Cup product and hypercohomology

Solution 1:

Let $Ch(Sh(X))$ denote the abelian category of bounded chain complexes of sheaves on $X$. Then hyper-cohomology is the derived functor of the global sections functor $\Gamma(X,-): Ch(Sh(X)) \rightarrow Ch(Vect)$ (Ch(Vect) is bounded complex of vector spaces).

$Ch(Sh(X))$ is a tensor category with tensor product being the standard one on complexes (direct sum of terms of equal weight). Then evidently $\Gamma(X,-)$ is a tensor functor, it is left exact. The functor $\Gamma(X, \mathcal{F} \otimes \mathcal{G})$ is a functor in each individual component.
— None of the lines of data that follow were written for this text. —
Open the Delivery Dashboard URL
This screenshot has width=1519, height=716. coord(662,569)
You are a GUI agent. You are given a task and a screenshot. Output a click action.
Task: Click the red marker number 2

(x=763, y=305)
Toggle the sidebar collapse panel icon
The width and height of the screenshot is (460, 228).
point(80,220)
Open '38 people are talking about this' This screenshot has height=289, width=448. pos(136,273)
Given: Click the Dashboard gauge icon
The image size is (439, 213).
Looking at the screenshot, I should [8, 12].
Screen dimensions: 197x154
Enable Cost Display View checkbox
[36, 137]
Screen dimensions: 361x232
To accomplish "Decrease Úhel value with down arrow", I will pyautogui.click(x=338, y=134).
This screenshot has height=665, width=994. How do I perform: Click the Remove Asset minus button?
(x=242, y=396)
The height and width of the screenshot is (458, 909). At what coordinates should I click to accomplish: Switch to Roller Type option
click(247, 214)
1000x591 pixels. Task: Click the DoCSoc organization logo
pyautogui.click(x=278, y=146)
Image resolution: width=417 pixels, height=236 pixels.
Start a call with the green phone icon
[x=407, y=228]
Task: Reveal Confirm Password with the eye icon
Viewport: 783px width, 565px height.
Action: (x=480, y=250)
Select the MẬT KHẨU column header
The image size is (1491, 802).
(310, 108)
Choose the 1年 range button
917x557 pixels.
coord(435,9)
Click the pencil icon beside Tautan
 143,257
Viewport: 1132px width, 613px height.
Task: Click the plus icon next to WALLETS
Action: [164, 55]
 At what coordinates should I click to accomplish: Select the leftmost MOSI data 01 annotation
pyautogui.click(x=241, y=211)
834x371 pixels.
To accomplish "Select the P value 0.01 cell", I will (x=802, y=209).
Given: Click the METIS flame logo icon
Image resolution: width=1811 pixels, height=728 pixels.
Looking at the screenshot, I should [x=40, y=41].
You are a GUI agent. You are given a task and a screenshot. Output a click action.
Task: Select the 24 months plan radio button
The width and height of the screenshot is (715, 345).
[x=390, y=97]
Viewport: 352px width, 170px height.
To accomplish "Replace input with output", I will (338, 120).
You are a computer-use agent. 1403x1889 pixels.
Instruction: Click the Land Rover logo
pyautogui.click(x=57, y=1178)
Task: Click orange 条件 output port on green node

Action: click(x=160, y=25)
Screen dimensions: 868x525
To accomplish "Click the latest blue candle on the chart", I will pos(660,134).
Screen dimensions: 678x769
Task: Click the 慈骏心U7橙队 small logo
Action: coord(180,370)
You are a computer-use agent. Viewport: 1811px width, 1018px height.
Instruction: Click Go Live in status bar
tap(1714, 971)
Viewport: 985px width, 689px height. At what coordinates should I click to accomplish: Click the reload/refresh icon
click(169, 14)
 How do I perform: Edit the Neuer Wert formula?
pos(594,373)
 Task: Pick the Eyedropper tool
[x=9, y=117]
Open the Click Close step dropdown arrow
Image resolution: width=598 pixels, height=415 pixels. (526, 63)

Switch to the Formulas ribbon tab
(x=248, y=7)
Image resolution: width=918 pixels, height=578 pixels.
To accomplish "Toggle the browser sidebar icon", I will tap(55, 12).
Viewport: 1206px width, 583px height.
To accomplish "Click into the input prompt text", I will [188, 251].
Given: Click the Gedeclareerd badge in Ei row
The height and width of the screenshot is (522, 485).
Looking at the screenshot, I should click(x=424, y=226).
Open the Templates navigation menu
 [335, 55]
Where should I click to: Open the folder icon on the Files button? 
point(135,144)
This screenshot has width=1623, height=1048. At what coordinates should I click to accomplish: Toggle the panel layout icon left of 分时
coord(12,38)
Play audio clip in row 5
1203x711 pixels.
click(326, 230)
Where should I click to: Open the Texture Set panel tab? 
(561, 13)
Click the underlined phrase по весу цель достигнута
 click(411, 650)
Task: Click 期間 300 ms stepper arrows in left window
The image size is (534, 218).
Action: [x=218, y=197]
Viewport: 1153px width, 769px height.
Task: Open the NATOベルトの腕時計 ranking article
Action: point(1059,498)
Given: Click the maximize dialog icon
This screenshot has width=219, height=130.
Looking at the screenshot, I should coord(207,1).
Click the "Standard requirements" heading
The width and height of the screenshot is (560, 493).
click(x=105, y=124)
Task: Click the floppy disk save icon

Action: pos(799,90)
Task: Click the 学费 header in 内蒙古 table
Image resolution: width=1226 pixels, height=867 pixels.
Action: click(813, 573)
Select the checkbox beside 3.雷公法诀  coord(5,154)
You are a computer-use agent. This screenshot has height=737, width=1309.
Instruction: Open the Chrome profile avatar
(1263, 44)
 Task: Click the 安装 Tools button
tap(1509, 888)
So now by applying the usual abstract nonsense (similar to that in the category of modules) you will get a pairing

$$ \mathbb{H}^{i}(X, \mathcal{F}) \otimes_{\mathbb{Z}}\mathbb{H}^{j}(X, \mathcal{G}) \rightarrow \mathbb{H}^{i+j}(X, \mathcal{F}\otimes \mathcal{G}) $$

Here $\mathcal{F}, \mathcal{G}$ are complex of sheaves (in particular you recover usual cup product on cohomology.)

Remark: You may actually work in somewhat more generality in a relative setting of a proper morphism $\pi: X\rightarrow S $ and interpret cup product as a pairing of $$R^{i}\pi_{\ast}\mathcal{F}\otimes_{\mathcal{O}_{s}}R^{j}\pi_{\ast}\mathcal{F} \rightarrow R^{i+j}\pi_{\ast}\mathcal{F \otimes \mathcal{G}}$$